Descartes fonda toute sa vision sur cette division fondamentale entre deux domaines indépendants et séparés, celui de l'esprit ou res cogitans (la chose qui pense) et celui de la matière, ou res extensa (la chose étendue). L'esprit et la matière étaient des créations de Dieu, qui constituait leur point de référence commun, étant la source de l'ordre naturel exact et de la lumière de la raison permettant à l'esprit humain de reconnaître cet ordre. Pour Descartes, l'existence de Dieu était essentielle à sa philosophie mais, au cours des siècles suivants, les scientifiques omirent toute référence explicite à Dieu et développèrent leurs théories en fonction de la division cartésienne, les sciences humaines se concentrant sur la res cogitans et les sciences naturelles sur la res extensa ."

p. 54 ; " L'image de la terre vue comme un organisme vivant et une mère nourricière servit de contrainte culturelle limitant les actions des êtres humains. On ne tue pas facilement une mère, on n fouille pas dans ses entrailles à la recherche d'or, on ne mutile pas son corps... Aussi longtemps que la terre fut considérée comme vivante et sensible, on pouvait considérer que poser un acte susceptible de la détruire était une infraction grave à l'éthique humaine*. (...) En fait, Descartes lui-même partageait l'idée de Bacon que le but de la science était la domination et le contrôle de la nature, affirmant que la connaissance scientifique pouvait être utilisée pour "nous rendre comme maîtres et possesseurs de la nature."

(...) L'approche cartésienne remporta de grands succès, surtout en biologie, mais elle limita également les directions de la recherche scientifique. Le problème est que les scientifiques, encouragés par leurs succès, eurent tendance à croire que les organismes vivants n'étaient rien de plus que des machines. Le revers de la médaille de ce réductionnisme fallacieux est devenu particulièrement apparent en médecine où l'adhésion au modèle cartésien su corps humain/horloge a empêché les médecins de comprendre bon nombre de maladies importantes contemporaines.

p. 55-56 ; "Descartes ne fut, évidemment, pas à même de mener à bien son ambitieux projet et il reconnut lui-même que sa science était incomplète. Mais, sa méthode de raisonnement et les grandes lignes de sa théorie des phénomènes naturels ont modelé la pensée scientifique occidentale pendant trois siècles...

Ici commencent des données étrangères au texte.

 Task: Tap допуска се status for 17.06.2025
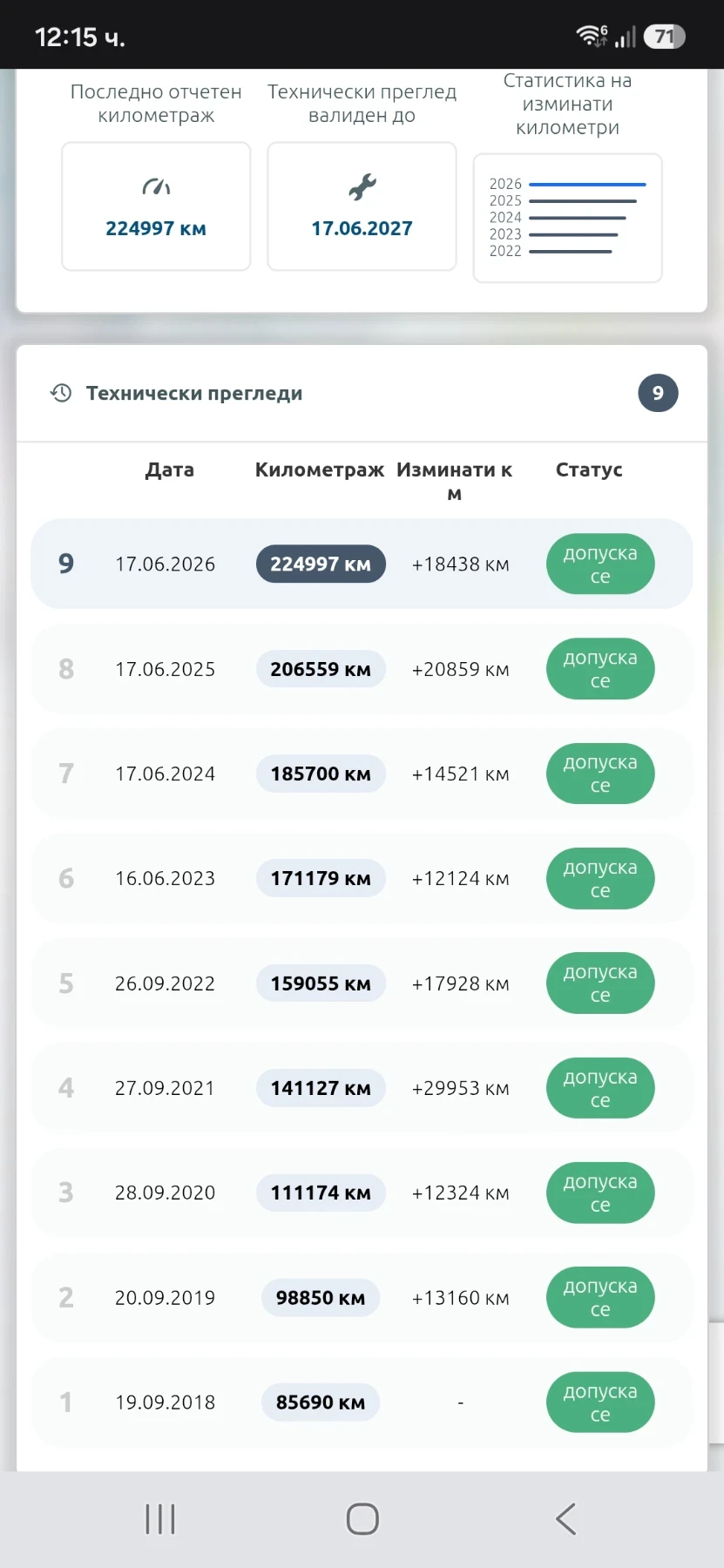(600, 669)
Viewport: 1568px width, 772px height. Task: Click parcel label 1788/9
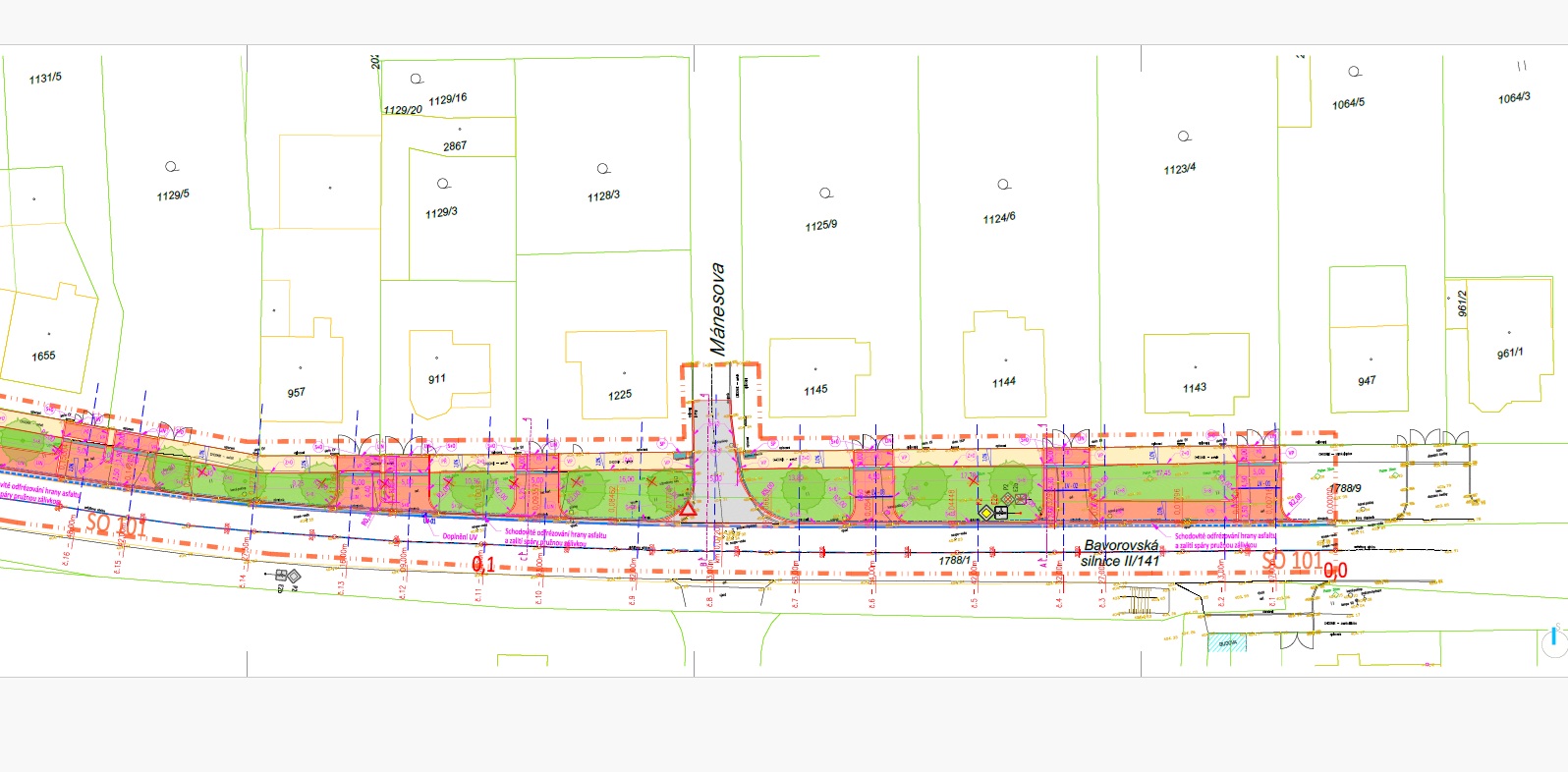pos(1345,488)
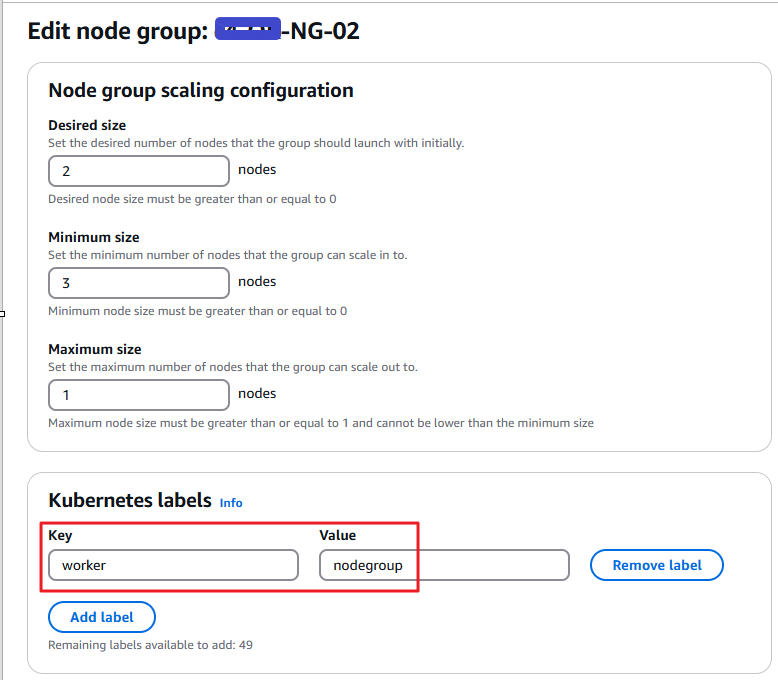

p. 74 ; "Dans son manuel consacré à la théorie quantique et publié en 1951, Bohm proposait quelques spéculations intéressantes quant aux analogies entre les processus quantiques et les processus de pensée, élargissant ainsi la célèbre formule énoncée par James Jeans, vingt ans plus tôt : "Aujourd'hui, on s'accorde assez généralement à reconnaître... que la connaissance nous mène vers une réalité non mécanique ; l'univers commence à ressembler plus à une grande pensée, qu'à une grande machine"".

 * In The Death of Nature, de Carolyn Merchant."

Le Temps du Changement,   Editions du Rocher.